» Given passage:
· · · ·

Contractual Obligations and Off Balance Sheet Obligations
     There has been no material change to the Company’s contractual obligations or off balance sheet arrangements (which consist solely of commitments to fund student loans generated by its former College Fund Life Division and letters of credit) as described under the caption “Management’s Discussion and Analysis of Financial Condition and Results of Operations” in the Company’s Annual Report on Form 10-K for the year ended December 31, 2005.
Stock Repurchase Plan
     Under its previously announced stock repurchase program, the Company is authorized to repurchase up to 5,500,000 shares of HealthMarkets common stock from time to time in open market or private transactions. The Company had purchased under the program an aggregate of 4,881,900 shares (at an aggregate cost of $71.2 million; average cost per share of $14.58), of which 310,900 shares (at an aggregate cost of $7.0 million; average cost per share of $22.66) were purchased during 2005. The Company did not purchase any additional shares related to the repurchase plan in 2006 through the date of the merger.

· · · ·

» Dataset records:
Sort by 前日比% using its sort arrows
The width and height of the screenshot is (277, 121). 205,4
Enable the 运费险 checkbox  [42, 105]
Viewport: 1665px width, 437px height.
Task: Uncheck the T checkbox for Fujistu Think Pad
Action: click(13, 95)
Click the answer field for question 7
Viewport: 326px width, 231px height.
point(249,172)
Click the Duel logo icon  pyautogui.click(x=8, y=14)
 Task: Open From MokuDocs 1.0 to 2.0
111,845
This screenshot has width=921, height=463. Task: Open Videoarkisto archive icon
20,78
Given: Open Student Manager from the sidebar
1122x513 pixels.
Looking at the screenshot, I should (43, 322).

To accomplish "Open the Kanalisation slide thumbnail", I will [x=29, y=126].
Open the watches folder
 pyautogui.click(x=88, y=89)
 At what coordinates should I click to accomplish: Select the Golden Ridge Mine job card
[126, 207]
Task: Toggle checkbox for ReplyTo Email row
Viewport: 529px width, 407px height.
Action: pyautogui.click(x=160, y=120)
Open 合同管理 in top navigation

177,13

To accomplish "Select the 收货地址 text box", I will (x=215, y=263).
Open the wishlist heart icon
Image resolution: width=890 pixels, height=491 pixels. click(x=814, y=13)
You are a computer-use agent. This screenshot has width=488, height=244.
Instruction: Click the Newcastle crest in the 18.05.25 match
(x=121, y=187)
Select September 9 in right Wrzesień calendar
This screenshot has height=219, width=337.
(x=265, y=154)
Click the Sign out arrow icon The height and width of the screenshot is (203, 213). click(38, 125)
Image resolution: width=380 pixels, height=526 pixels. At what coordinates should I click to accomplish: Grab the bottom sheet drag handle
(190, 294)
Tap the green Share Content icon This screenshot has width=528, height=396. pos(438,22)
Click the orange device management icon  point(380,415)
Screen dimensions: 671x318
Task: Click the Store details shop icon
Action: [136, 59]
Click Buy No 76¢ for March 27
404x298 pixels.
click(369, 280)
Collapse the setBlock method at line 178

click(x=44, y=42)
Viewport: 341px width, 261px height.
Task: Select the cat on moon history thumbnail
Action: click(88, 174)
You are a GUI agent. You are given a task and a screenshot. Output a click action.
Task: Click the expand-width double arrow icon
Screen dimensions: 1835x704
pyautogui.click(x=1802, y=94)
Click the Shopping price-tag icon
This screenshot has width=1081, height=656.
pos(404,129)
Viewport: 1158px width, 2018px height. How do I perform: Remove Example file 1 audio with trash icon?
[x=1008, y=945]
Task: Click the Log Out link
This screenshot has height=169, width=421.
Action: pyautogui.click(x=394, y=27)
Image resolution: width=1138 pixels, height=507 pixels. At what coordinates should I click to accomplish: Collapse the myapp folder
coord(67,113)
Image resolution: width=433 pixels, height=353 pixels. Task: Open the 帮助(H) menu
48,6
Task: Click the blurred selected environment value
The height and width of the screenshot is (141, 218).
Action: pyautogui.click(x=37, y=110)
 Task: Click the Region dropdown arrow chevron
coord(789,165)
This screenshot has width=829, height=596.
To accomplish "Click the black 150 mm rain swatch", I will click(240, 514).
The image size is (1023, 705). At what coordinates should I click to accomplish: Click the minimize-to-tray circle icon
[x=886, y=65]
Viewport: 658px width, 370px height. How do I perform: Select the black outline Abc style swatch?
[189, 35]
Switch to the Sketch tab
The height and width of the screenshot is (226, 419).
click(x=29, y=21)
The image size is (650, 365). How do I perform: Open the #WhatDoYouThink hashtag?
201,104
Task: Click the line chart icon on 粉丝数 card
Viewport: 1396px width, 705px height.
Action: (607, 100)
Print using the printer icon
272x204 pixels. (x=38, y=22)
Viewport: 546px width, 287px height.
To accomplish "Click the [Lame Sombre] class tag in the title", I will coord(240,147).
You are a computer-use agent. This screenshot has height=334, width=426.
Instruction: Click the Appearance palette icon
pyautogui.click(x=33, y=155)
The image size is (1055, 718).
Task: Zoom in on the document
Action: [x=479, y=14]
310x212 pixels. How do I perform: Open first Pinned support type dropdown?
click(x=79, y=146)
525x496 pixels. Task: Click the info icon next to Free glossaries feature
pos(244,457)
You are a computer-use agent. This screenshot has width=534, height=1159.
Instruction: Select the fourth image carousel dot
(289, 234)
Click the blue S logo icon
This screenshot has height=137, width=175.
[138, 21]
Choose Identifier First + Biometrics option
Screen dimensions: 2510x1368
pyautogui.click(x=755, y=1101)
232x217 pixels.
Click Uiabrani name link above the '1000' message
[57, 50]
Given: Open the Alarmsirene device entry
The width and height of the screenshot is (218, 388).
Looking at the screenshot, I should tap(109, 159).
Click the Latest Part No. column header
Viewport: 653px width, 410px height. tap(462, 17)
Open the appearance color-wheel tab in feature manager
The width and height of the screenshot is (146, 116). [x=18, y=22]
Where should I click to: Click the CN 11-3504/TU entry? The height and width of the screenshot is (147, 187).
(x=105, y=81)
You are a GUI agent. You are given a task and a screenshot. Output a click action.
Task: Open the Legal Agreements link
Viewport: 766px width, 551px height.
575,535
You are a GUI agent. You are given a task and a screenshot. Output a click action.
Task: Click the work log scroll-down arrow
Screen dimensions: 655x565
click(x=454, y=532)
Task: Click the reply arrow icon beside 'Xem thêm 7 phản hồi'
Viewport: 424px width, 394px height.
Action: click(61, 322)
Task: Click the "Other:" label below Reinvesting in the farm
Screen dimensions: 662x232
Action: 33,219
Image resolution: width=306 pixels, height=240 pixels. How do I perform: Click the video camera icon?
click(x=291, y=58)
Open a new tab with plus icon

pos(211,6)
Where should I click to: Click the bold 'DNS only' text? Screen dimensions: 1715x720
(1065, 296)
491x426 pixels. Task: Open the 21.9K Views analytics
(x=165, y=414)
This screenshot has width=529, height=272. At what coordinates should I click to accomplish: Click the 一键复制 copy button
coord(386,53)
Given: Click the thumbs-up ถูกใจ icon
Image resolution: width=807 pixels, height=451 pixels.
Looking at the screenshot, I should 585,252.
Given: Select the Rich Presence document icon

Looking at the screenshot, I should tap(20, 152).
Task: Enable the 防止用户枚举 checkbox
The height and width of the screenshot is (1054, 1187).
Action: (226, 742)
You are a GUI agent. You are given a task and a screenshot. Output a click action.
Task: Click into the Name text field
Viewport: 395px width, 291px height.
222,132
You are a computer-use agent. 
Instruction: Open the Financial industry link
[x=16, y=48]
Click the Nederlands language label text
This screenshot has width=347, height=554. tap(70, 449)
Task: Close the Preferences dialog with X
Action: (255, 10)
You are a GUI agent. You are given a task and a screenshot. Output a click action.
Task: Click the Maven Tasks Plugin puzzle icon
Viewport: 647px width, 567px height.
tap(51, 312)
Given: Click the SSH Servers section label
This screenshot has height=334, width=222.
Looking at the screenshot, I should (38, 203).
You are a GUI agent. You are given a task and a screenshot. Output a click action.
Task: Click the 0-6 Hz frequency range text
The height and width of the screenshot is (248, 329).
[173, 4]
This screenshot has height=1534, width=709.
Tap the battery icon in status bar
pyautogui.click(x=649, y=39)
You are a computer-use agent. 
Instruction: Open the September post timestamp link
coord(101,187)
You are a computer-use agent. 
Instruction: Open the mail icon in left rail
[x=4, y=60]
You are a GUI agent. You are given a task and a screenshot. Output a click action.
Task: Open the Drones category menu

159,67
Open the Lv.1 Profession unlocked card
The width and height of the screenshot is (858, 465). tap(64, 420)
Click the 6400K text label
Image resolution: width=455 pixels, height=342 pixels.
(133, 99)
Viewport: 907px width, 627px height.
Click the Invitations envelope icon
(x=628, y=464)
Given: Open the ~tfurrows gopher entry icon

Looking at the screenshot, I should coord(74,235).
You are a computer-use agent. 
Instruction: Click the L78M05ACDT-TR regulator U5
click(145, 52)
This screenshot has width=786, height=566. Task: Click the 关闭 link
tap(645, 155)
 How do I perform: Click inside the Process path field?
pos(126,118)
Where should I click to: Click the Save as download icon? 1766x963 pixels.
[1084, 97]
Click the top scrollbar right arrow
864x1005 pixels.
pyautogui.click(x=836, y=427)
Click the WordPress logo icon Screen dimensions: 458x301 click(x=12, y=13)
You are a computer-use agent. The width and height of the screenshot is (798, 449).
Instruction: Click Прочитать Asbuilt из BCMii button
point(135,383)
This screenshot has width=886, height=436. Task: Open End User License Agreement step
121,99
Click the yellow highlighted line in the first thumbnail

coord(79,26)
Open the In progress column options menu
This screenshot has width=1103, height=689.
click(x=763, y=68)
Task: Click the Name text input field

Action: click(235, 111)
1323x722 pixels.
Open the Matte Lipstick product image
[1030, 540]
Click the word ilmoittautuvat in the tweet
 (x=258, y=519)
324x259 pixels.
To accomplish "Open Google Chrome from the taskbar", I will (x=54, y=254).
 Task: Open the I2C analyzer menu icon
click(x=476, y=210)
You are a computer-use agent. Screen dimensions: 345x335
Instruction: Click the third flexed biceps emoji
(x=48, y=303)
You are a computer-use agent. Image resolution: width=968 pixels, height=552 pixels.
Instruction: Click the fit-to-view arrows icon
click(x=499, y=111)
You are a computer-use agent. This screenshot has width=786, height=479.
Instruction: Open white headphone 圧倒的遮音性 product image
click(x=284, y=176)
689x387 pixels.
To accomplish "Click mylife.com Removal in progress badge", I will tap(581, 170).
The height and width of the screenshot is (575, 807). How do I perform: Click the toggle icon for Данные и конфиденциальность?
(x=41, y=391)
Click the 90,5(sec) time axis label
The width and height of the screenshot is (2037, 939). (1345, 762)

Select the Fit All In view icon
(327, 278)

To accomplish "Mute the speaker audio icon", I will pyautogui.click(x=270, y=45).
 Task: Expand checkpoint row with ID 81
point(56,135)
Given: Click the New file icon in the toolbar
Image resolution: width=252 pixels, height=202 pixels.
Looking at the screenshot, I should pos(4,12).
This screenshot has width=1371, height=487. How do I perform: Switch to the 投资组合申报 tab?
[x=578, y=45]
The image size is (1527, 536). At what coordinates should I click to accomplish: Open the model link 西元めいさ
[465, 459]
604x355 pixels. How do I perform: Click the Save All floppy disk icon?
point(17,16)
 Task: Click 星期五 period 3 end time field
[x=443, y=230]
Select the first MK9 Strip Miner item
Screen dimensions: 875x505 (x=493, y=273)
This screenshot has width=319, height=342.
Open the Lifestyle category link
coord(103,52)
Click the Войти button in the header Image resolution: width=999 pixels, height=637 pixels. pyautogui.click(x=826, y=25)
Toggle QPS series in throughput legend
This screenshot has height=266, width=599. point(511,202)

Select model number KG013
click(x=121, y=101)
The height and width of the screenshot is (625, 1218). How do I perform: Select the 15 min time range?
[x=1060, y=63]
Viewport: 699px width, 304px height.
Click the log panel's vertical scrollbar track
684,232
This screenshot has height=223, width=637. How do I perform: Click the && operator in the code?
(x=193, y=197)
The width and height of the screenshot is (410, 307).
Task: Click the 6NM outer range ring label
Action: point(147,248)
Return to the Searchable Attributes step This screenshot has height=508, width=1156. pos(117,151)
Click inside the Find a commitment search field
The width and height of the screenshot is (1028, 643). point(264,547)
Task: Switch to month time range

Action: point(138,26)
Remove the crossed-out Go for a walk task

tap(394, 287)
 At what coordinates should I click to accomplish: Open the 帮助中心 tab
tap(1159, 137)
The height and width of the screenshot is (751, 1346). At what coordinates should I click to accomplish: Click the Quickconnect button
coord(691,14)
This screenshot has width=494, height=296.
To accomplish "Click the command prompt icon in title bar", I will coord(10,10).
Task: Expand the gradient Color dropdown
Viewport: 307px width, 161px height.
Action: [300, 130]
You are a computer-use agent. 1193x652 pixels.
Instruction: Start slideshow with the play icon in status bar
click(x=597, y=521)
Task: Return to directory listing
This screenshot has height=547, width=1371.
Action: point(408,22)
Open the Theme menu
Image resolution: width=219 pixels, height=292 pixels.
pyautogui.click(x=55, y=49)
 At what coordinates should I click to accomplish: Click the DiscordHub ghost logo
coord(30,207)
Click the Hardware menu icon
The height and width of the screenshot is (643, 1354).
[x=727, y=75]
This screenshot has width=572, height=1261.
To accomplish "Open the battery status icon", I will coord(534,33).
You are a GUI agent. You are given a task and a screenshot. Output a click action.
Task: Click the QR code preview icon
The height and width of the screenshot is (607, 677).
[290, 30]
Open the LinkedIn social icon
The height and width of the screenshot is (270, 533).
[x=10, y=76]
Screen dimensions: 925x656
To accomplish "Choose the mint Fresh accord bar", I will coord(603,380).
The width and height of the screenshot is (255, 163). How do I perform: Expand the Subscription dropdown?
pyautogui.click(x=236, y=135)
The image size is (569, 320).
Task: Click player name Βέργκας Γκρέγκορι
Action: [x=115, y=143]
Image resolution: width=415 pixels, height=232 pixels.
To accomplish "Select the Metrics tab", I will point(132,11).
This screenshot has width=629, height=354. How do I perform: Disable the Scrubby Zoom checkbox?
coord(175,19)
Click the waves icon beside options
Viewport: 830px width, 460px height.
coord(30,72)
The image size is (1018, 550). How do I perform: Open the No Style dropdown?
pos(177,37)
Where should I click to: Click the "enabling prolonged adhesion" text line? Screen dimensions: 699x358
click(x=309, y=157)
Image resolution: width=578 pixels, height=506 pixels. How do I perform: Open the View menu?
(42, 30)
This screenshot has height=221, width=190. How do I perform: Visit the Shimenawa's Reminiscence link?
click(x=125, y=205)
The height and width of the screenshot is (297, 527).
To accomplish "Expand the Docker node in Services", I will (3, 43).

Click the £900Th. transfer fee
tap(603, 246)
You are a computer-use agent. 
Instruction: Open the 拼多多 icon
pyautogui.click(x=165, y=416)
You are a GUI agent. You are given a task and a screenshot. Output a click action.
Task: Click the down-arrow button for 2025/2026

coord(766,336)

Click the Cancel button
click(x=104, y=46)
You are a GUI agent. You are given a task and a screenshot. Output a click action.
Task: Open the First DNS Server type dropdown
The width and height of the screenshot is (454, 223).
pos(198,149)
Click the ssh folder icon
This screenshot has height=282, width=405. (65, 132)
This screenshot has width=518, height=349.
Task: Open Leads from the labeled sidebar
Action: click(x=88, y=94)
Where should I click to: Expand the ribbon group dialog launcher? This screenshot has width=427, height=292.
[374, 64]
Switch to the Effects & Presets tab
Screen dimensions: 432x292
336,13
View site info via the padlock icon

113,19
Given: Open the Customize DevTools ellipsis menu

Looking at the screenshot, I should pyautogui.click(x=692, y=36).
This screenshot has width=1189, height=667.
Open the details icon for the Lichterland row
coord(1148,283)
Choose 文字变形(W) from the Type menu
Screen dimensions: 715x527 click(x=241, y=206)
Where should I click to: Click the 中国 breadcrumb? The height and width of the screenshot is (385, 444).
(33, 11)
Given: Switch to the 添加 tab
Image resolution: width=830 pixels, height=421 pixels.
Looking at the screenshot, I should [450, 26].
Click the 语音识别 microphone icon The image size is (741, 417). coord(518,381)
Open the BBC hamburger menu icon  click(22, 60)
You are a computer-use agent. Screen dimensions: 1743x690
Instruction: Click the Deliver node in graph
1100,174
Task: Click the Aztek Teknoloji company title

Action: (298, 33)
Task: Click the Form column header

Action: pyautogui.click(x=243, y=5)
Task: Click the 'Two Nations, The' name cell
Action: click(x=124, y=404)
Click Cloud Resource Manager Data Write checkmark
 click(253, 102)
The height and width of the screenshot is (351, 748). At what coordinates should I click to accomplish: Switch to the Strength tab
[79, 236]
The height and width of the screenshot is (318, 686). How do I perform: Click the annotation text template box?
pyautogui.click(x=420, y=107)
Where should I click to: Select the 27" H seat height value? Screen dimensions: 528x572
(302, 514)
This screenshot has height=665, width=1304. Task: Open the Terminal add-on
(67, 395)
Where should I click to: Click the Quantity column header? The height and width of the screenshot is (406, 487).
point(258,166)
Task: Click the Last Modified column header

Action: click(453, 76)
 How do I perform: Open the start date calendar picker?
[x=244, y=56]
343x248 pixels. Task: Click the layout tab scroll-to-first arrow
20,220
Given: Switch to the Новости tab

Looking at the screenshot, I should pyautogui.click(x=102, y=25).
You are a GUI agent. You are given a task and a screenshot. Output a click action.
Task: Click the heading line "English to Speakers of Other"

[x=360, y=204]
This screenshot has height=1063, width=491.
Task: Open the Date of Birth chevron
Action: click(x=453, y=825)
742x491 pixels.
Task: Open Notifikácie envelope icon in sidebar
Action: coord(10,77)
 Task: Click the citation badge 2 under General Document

· · · ·

» Required tasks:
**a.** Could you rewrite the paragraph in the filing excerpt that begins "Under its previously announced stock repurchase program" as a brief list that keeps its main facts?
**b.** Will you duplicate part of the filing excerpt word for word, starting at the words "Contractual Obligations and" and stopping after the words "ended December 31, 2005."?

» Results in order:
**a.**
- The repurchase program authorizes the Company to buy back up to 5,500,000 shares of HealthMarkets common stock, from time to time, in open market or private transactions.
- Under the program, the Company had bought 4,881,900 shares in total, at an aggregate cost of $71.2 million (an average of $14.58 per share).
- Of that total, 310,900 shares were purchased during 2005, at an aggregate cost of $7.0 million (an average of $22.66 per share).
- The Company made no further purchases under the plan in 2006 through the date of the merger.

**b.**
Contractual Obligations and Off Balance Sheet Obligations
     There has been no material change to the Company’s contractual obligations or off balance sheet arrangements (which consist solely of commitments to fund student loans generated by its former College Fund Life Division and letters of credit) as described under the caption “Management’s Discussion and Analysis of Financial Condition and Results of Operations” in the Company’s Annual Report on Form 10-K for the year ended December 31, 2005.